=== Section Start ===

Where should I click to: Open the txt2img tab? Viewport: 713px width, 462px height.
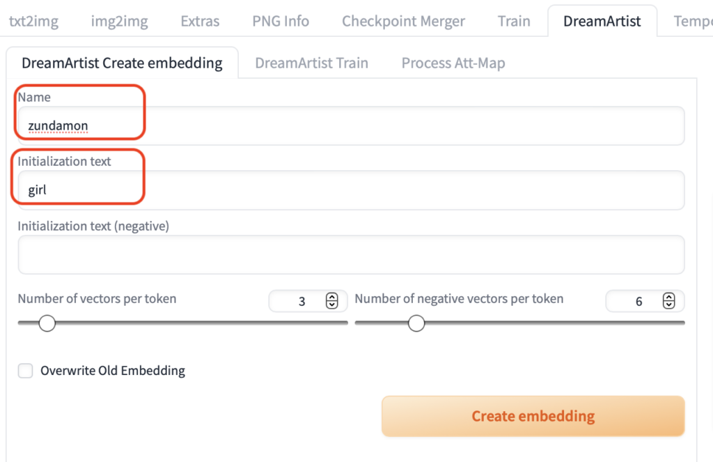[x=33, y=21]
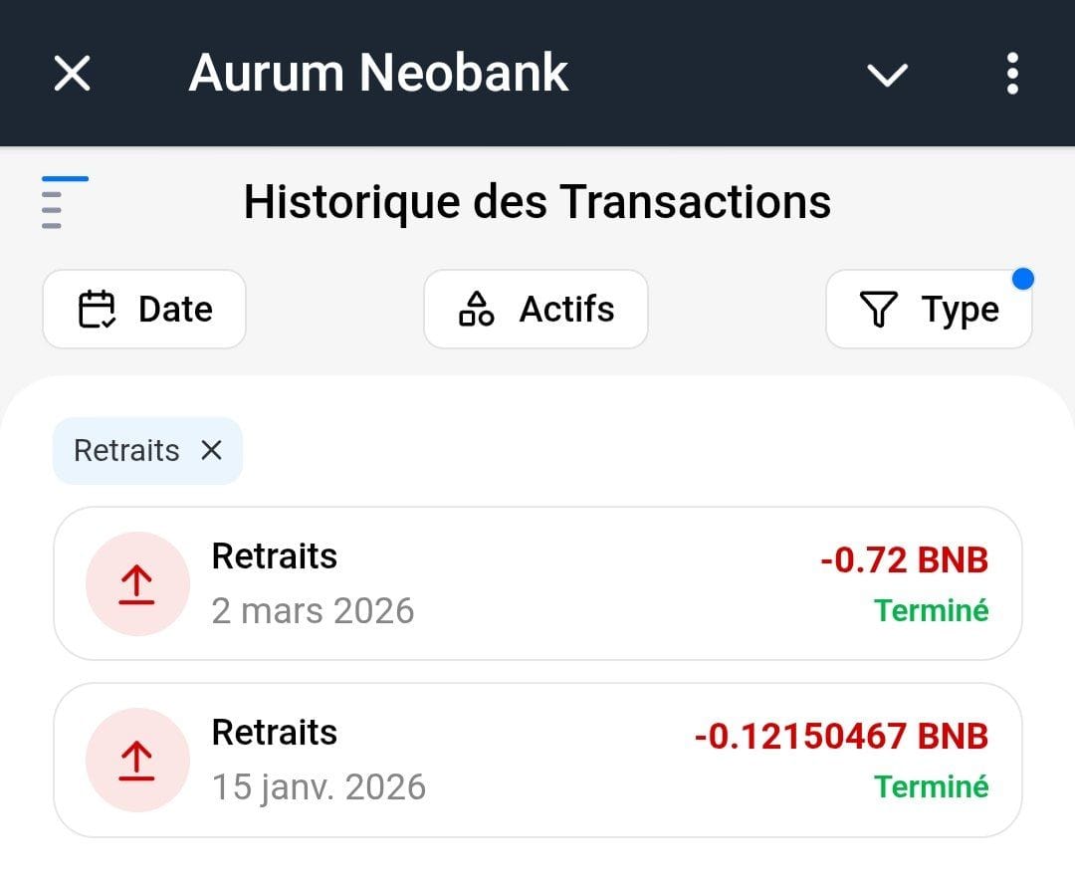
Task: Open the Type filter menu
Action: click(x=928, y=309)
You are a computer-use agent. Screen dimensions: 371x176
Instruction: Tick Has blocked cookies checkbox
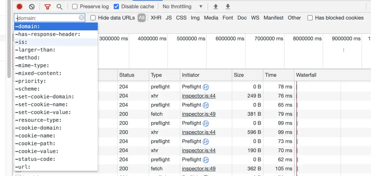[x=310, y=18]
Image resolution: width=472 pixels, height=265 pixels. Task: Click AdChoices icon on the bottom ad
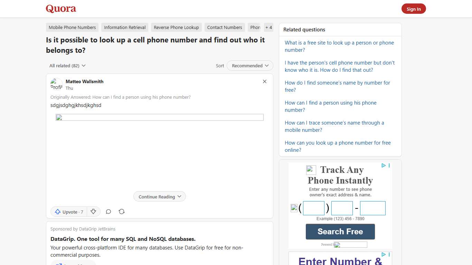(383, 254)
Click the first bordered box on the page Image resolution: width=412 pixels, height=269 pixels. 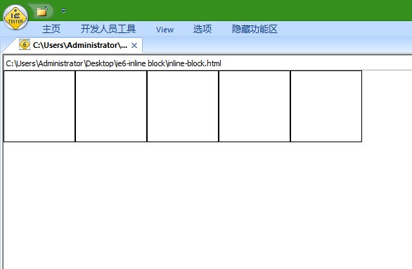point(39,106)
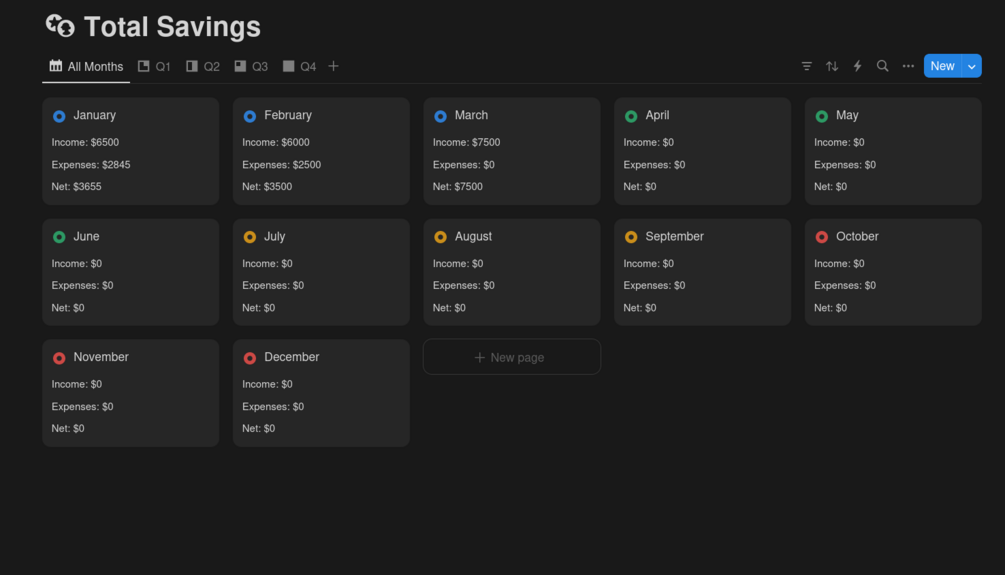Switch to the All Months tab
This screenshot has width=1005, height=575.
click(x=86, y=66)
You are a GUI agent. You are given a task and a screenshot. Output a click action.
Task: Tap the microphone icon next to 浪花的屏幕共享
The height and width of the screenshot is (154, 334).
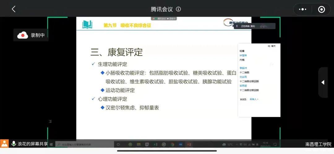click(14, 144)
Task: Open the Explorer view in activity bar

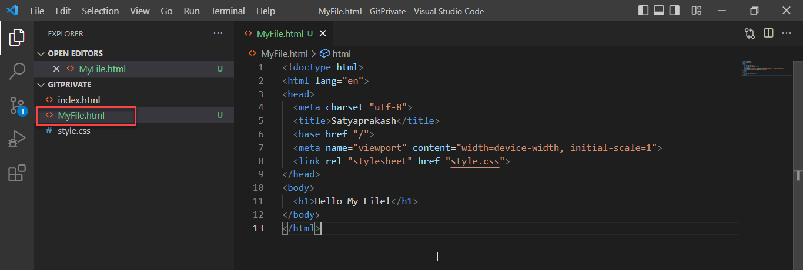Action: tap(16, 38)
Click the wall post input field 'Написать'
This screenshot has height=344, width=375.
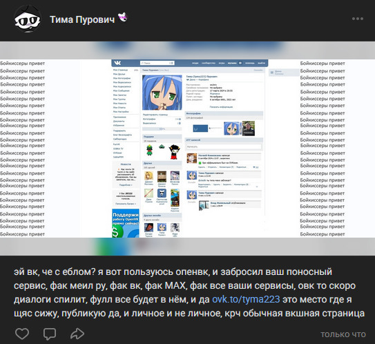224,146
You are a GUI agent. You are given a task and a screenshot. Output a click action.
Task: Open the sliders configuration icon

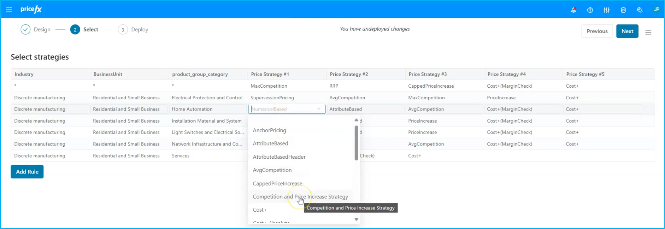point(606,10)

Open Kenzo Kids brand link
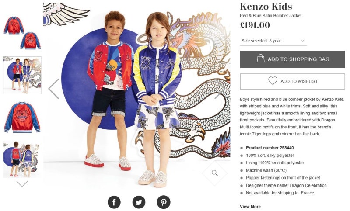point(266,7)
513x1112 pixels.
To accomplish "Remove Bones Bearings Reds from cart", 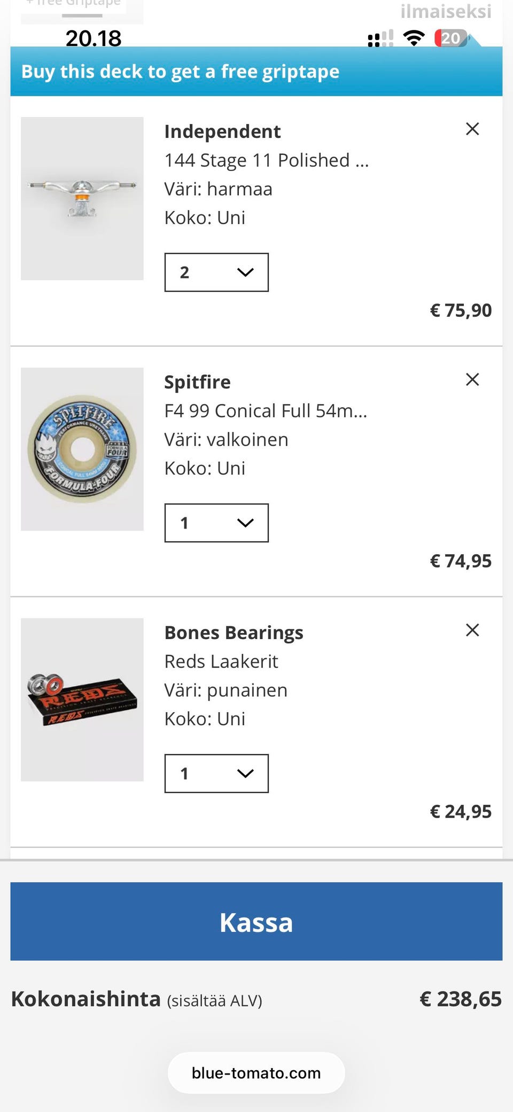I will pos(472,630).
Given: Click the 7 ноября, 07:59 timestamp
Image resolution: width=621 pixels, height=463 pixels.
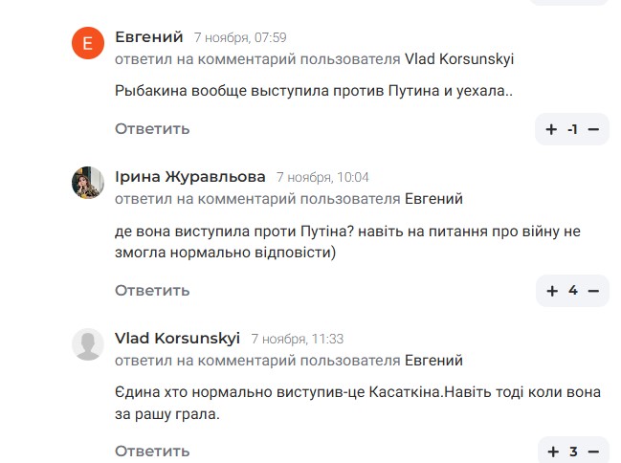Looking at the screenshot, I should pyautogui.click(x=240, y=38).
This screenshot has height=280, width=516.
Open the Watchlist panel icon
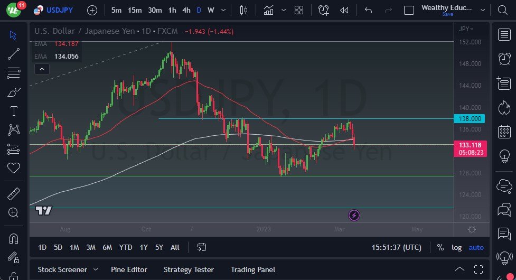[x=504, y=35]
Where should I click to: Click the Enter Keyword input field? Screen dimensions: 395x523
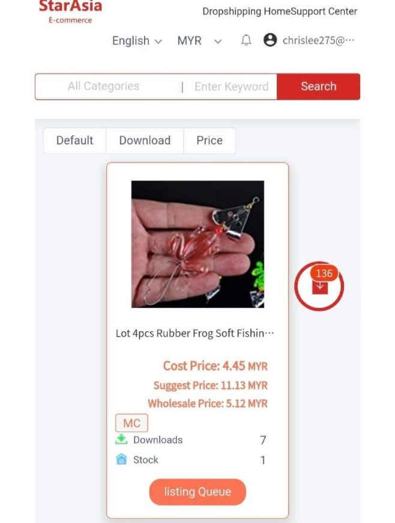click(232, 87)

=== Section End ===

:: Your objective ::
Return verbatim every line from the one holding "Image resolution: width=621" to the end of the records above. Do not copy the pictures.

:: Response to this task ::
Image resolution: width=621 pixels, height=463 pixels.
Looking at the screenshot, I should pyautogui.click(x=240, y=38).
This screenshot has height=280, width=516.
Open the Watchlist panel icon
[x=504, y=35]
Where should I click to: Click the Enter Keyword input field? Screen dimensions: 395x523
click(232, 87)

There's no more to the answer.